Poster Presentation Lorne Infection and Immunity 2019

A longitudinal study of γδ T cell subsets post lung transplant: Potential players in immunity to cytomegalovirus   (#185)

Lucy C Sullivan 1 2 , Evangeline M Shaw 2 , Greg I Snell 1 , Andrew G Brooks 2 , Glen P Westall 1
  1. The Alfred Hospital, Melbourne, VIC, Australia
  2. The University of Melbourne at The Peter Doherty Institute for Infection and Immunity, Melbourne, VIC, Australia

Aim: Cytomegalovirus (CMV) is the predominant opportunistic infection in lung transplant (LTx) recipients and there is a need to develop biomarkers that indicate CMV immunity. To this end, we have recently reported that natural killer (NK) cells expressing the activating receptor, CD94-NKG2C, are correlated with the control of CMV following LTx. γδ T cells can also aid in CMV immunity, yet their role following LTx is unknown. In this study, we longitudinally assessed the phenotype of γδ T cells in the blood of LTx recipients with and without CMV reactivation.
Methods: Cryopreserved peripheral blood mononuclear cells (PBMC) from LTx recipients treated at the Alfred Hospital were examined by multicolour flow cytometry. Patients were stratified by risk of CMV infection into low risk (CMV donor (D) negative (-), CMV recipient (R) -, n=6), moderate risk (CMV R positive (+), n=6 no CMV reactivation, n=7 with CMV reactivation) or high risk (CMV D+, R-, n=5 no CMV reactivation, n=7 with CMV reactivation).

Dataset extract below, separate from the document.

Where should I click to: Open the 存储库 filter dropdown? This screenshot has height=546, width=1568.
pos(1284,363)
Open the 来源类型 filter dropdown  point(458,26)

CMV reactivation was classified as CMV PCR positive (>150 copies/ml) in blood and/or bronchoalveolar lavage within the first 12-months following LTx. The phenotype of γδ T cells from the recipients was assessed at pre-LTx and 0.5, 1.5, 3, 6, 9, 12- and 18-months post-LTx. We then compared γδ T cell phenotype between LTx recipients with and without CMV reactivation to healthy non-transplant donors (n=12).
Results: There was an increase in the proportion of γδ T cells expressing the Vδ1 receptor in LTx recipients compared to healthy controls, reaching significance in all CMV risk groups at 18-months post-LTx. At all time-points, there was a higher proportion of γδ T cells expressing NKG2C in moderate CMV risk recipients only without CMV reactivation compared to healthy controls. Conversely, in high CMV risk recipients with CMV, an increased proportion of γδ T cells expressed NKG2C at 18-months post-transplant compared to healthy controls.

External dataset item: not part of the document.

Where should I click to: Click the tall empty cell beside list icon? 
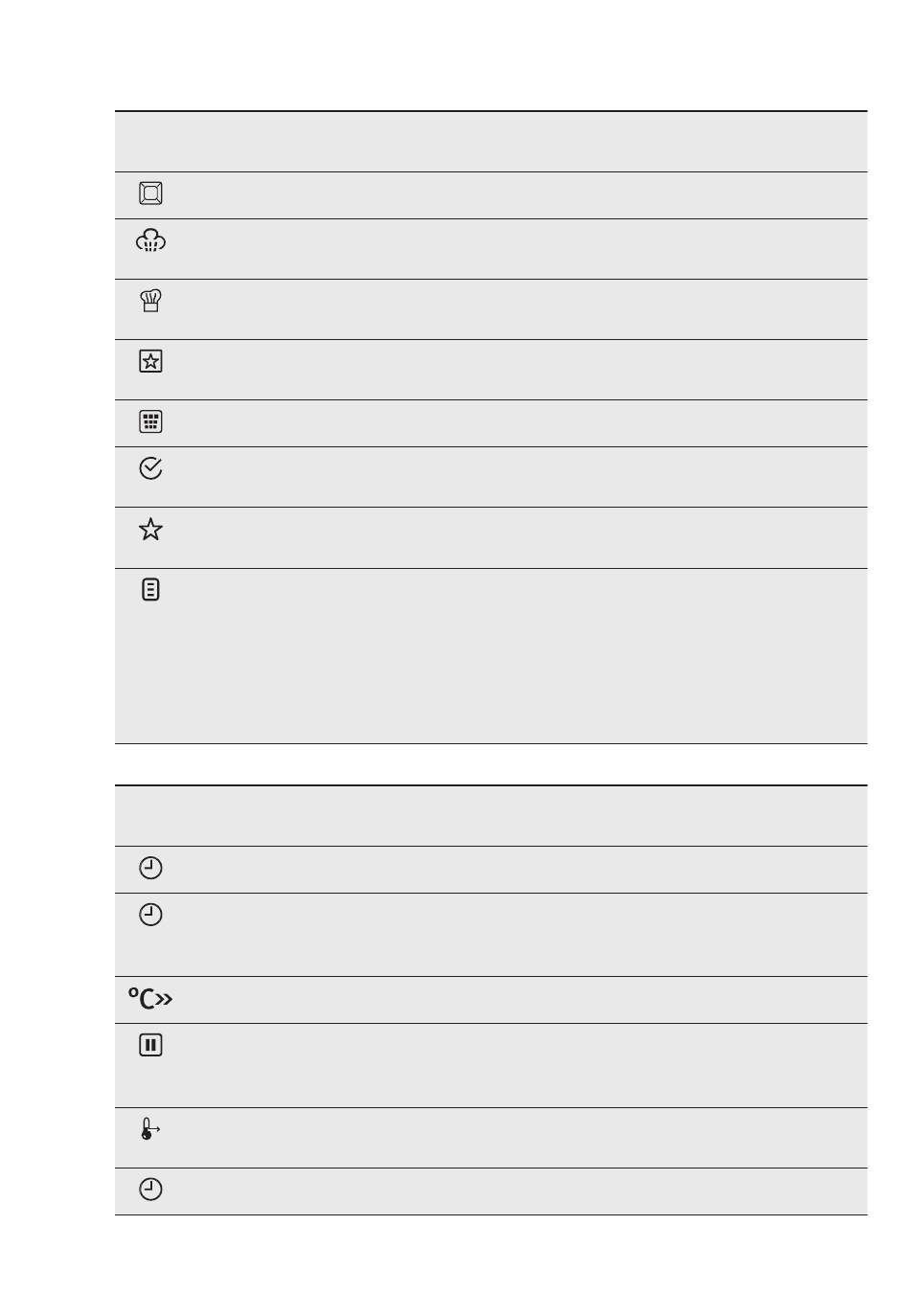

Conclusion: Subsets of γδ T cells could be linked with control of CMV following LTx. Moreover, the NK cell receptor CD94-NKG2C is seemingly important in the control of CMV by multiple cell types. In conclusion, we have demonstrated that γδ T cells are an active and dynamic component of the LTx environment and may have utility as a biomarker following LTx, particularly when used in combination with NK cell analysis.